Das Fraunhofer ISE hat seine Studie „Wege zu einem klimaneutralen Energiesystem – Die deutsche Energiewende im Kontext gesellschaftlicher Verhaltensweisen“ in Berlin vorgestellt und die gute Nachricht verkündet, dass die Klimaschutzziele in der Energieversorgung machbar wären. Die Freiburger WissenschaftlerInnen sind zum Entschluss gekommen, dass aus technischer und systematischer Sicht die Klimaschutzziele in der Energieversorgung auf Basis erneuerbarer Energien durchaus erreicht werden können.

Anhand verschiedener Szenarien und Simulationen kann Deutschland dem Fraunhofer ISE zufolge auf verschiedene Weisen und zu unterschiedlichen Kosten die energiebedingten CO2-Emissionen wie vorgegeben reduzieren. Bei ihren Forschungen haben die Wissenschaftler neben technischen und wirtschaftlichen Aspekten auch unterschiedliche gesellschaftliche Entwicklungsmodelle betrachtet. Ein maßgeblicher Faktor bei diesem Thema ist das gesellschaftliche Verhalten, das den Weg der Energiewende und die Kosten des Systemumbaus deutlich beeinflusst.

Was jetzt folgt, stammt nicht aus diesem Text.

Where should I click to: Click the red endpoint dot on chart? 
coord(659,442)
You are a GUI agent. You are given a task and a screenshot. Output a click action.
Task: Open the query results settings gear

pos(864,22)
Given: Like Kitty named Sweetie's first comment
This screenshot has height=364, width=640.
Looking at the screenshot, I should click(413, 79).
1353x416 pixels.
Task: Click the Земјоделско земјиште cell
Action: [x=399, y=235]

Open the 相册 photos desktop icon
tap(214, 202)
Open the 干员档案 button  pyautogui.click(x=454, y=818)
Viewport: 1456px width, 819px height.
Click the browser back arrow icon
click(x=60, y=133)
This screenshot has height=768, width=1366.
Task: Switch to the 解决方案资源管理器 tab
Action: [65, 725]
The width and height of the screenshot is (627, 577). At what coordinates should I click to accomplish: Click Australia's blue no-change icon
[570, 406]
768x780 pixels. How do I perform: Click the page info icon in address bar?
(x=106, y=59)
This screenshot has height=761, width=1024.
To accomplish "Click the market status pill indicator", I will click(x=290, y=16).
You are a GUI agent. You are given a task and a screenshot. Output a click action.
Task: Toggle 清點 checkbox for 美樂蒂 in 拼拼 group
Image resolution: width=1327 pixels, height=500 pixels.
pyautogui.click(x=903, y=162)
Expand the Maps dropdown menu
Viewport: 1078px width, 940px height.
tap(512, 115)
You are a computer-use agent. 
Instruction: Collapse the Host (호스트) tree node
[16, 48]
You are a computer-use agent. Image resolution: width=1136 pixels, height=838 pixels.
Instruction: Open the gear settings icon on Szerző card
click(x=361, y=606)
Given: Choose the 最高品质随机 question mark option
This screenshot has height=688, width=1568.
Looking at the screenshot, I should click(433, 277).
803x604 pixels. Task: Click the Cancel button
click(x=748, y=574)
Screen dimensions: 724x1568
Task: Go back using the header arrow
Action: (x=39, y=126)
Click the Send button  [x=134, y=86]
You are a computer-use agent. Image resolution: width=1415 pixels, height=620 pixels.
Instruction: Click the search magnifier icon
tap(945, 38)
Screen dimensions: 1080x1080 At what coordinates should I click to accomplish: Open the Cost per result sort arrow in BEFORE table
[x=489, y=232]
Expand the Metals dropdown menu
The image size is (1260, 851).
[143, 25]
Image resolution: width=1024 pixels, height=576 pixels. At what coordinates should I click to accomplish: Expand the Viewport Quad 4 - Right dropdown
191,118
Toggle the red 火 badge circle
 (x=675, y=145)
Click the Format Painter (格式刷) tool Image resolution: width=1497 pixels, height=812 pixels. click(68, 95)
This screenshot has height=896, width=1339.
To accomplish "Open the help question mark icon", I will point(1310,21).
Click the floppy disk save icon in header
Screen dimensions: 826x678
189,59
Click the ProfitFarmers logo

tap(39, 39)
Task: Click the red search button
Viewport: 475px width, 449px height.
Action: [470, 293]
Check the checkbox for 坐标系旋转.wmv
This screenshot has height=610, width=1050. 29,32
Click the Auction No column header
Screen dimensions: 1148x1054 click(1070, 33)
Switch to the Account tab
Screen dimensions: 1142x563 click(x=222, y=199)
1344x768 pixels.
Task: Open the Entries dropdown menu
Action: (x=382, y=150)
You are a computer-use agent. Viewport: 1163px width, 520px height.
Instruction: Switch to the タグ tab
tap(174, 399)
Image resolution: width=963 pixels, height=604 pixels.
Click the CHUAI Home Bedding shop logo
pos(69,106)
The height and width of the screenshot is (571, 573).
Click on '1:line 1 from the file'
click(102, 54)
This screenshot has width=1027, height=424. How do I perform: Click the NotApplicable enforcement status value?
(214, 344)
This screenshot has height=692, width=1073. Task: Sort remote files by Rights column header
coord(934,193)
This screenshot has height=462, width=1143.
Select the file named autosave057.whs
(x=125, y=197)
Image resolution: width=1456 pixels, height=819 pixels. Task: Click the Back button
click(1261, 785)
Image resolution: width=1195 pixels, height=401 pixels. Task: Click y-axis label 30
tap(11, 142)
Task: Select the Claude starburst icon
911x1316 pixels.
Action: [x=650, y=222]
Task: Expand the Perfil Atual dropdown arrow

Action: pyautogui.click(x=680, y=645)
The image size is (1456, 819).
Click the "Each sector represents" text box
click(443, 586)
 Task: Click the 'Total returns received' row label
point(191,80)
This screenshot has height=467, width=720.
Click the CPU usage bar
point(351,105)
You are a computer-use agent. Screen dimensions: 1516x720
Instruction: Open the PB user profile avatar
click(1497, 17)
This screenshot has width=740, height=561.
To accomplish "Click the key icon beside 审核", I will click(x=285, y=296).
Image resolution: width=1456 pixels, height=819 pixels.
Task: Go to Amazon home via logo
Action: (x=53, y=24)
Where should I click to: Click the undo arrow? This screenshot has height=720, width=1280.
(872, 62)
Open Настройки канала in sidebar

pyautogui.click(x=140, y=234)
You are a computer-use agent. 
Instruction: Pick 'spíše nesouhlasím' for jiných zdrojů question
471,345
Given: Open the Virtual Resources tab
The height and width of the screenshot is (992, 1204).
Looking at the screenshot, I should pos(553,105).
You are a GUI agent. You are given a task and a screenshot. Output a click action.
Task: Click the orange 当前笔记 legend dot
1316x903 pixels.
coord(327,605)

Die vier Hauptszenarien im Überblick

Die Wissenschaftler gingen bei ihren Forschungen von unterschiedlichen gesellschaftlichen Verhaltensweisen in den nächsten 30 Jahren aus. Für die Studie wurden vier Hauptszenarien berechnet, die den Kontext verschiedener Entwicklungen gesellschaftlicher Verhaltensweisen repräsentieren, und zwar: das Szenario Behaarung, das Szenario Inakzeptanz, das Szenario Suffizienz und das Szenario Referenz.

  • Beim Referenzszenario wird davon ausgegangen, dass es weder Förderung noch Erschwerung beim Erreichen der Ziele gibt. Damit wurde nur eine rein mathematische Berechnung vorgenommen.
  • Das Szenario Behaarung geht von starken Widerständen bei Privathaushalten aus.
  • Im Szenario Inakzeptanz würde der Ausbau von Windkraft und Netz wegen gesellschaftlicher Widerstände geringer ausfallen.
  • Veränderte Verhaltensweisen im Szenario Suffizienz bedeuten auch eine deutliche Reduktion des Energieverbrauchs.

Auch wenn der Weg nicht leicht wird, könnten die vorgegebenen Klimaschutzziele in den nächsten 30 Jahren erreicht werden. Laut Studie könnte der durch erneuerbare Energien erzeugte Strom zur Primärenergie werden.